手形を振出す際に、支払期日や受取人の名前を間違えることがあります。手形を振出す前に気づいた場合は新しい手形を切り直すべきです。
なぜならば、振出人の訂正印だけで訂正できるのは、手形を受取人に渡す前だけだからです。手形をいったん受取人に渡した後であれば、受取人の同意が必要です。その手形が第三者に裏書譲渡されていた場合は、受取人とその第三者の訂正についての同意が必要です。もしも同意が得られなければ訂正前の文言に従わざるを得ないのです。
つまり、他人の権利や義務に影響を及ぼさない事前の訂正や抹消は自由にできますが、影響を及ぼす事後の訂正、抹消については、その他人の同意が必要になります。同意が得られたら下記の要領で訂正、抹消します。

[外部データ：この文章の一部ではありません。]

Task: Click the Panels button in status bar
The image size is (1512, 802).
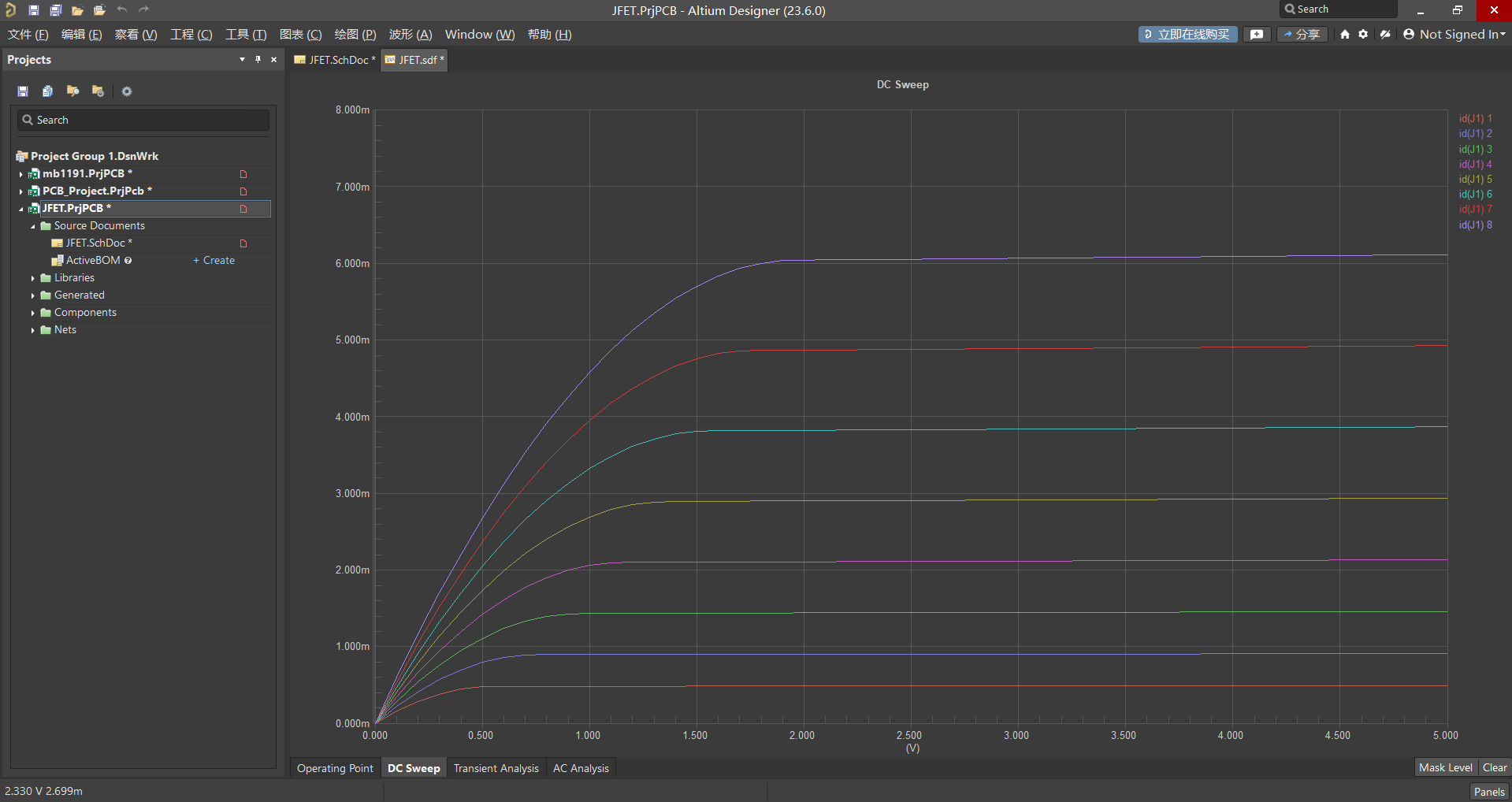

- 訂正前の記載がわかるように、訂正箇所を2本線で抹消する。
- 2本線の上に振出人の印鑑を押す。(振出人の印鑑で無い場合、変造した手形と間違われやすく、支払銀行に支払ってもらえないことがあります。)
- その上もしくは下に正しい記載をする 。
権限の無い人が訂正・抹消をすると有価証券変造罪に問われることがあります。 また、手形金額の訂正は許されません。手形金額を間違えた場合は、新しい手形を切り直さなければなりません。